Your goal ▸ Please retype all the records below exactly as they read.

Data for the task ▸

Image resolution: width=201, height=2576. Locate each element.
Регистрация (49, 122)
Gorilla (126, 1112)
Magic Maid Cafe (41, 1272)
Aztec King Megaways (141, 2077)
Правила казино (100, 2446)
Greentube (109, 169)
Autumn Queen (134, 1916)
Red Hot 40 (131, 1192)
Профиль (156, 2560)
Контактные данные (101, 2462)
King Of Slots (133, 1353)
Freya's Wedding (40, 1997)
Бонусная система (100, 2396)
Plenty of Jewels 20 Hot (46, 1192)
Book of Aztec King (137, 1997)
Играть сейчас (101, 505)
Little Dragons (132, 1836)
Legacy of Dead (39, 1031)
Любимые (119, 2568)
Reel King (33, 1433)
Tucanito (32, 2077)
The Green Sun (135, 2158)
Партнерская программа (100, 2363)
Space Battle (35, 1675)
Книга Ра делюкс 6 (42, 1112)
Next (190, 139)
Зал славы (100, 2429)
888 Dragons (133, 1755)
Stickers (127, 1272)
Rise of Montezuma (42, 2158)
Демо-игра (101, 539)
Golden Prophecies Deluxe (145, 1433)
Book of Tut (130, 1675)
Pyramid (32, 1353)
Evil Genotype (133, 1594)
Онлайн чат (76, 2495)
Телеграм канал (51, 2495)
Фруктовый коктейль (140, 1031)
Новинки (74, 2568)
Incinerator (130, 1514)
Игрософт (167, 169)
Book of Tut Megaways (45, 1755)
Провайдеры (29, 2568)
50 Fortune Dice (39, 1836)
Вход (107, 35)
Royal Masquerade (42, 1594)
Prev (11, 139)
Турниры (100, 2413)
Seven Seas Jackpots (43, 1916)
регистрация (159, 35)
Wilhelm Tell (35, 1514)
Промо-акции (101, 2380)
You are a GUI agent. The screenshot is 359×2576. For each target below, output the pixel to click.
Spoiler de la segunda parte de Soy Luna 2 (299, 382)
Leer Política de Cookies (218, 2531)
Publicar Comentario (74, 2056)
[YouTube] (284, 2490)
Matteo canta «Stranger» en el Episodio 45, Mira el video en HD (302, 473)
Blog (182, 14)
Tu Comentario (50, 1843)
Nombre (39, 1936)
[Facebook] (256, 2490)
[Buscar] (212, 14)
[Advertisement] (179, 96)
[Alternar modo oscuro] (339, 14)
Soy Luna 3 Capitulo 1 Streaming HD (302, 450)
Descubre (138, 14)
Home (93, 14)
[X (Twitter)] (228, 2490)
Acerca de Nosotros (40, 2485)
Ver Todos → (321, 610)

Result of this exercise ▸
Image resolution: width=201, height=2576. Locate each element.
Регистрация (49, 122)
Gorilla (126, 1112)
Magic Maid Cafe (41, 1272)
Aztec King Megaways (141, 2077)
Правила казино (100, 2446)
Greentube (109, 169)
Autumn Queen (134, 1916)
Red Hot 40 (131, 1192)
Профиль (156, 2560)
Контактные данные (101, 2462)
King Of Slots (133, 1353)
Freya's Wedding (40, 1997)
Бонусная система (100, 2396)
Plenty of Jewels 20 Hot (46, 1192)
Book of Aztec King (137, 1997)
Играть сейчас (101, 505)
Little Dragons (132, 1836)
Legacy of Dead (39, 1031)
Любимые (119, 2568)
Reel King (33, 1433)
Tucanito (32, 2077)
The Green Sun (135, 2158)
Партнерская программа (100, 2363)
Space Battle (35, 1675)
Книга Ра делюкс 6 (42, 1112)
Next (190, 139)
Зал славы (100, 2429)
888 Dragons (133, 1755)
Stickers (127, 1272)
Rise of Montezuma (42, 2158)
Демо-игра (101, 539)
Golden Prophecies Deluxe (145, 1433)
Book of Tut (130, 1675)
Pyramid (32, 1353)
Evil Genotype (133, 1594)
Онлайн чат (76, 2495)
Телеграм канал (51, 2495)
Фруктовый коктейль (140, 1031)
Новинки (74, 2568)
Incinerator (130, 1514)
Игрософт (167, 169)
Book of Tut Megaways (45, 1755)
Провайдеры (29, 2568)
50 Fortune Dice (39, 1836)
Вход (107, 35)
Royal Masquerade (42, 1594)
Prev (11, 139)
Турниры (100, 2413)
Seven Seas Jackpots (43, 1916)
регистрация (159, 35)
Wilhelm Tell (35, 1514)
Промо-акции (101, 2380)
You are a GUI agent. The screenshot is 359×2576. For each target below, output the pixel to click.
Spoiler de la segunda parte de Soy Luna 2 (299, 382)
Leer Política de Cookies (218, 2531)
Publicar Comentario (74, 2056)
[YouTube] (284, 2490)
Matteo canta «Stranger» en el Episodio 45, Mira el video en HD (302, 473)
Blog (182, 14)
Tu Comentario (50, 1843)
Nombre (39, 1936)
[Facebook] (256, 2490)
[Buscar] (212, 14)
[Advertisement] (179, 96)
[Alternar modo oscuro] (339, 14)
Soy Luna 3 Capitulo 1 Streaming HD (302, 450)
Descubre (138, 14)
Home (93, 14)
[X (Twitter)] (228, 2490)
Acerca de Nosotros (40, 2485)
Ver Todos → (321, 610)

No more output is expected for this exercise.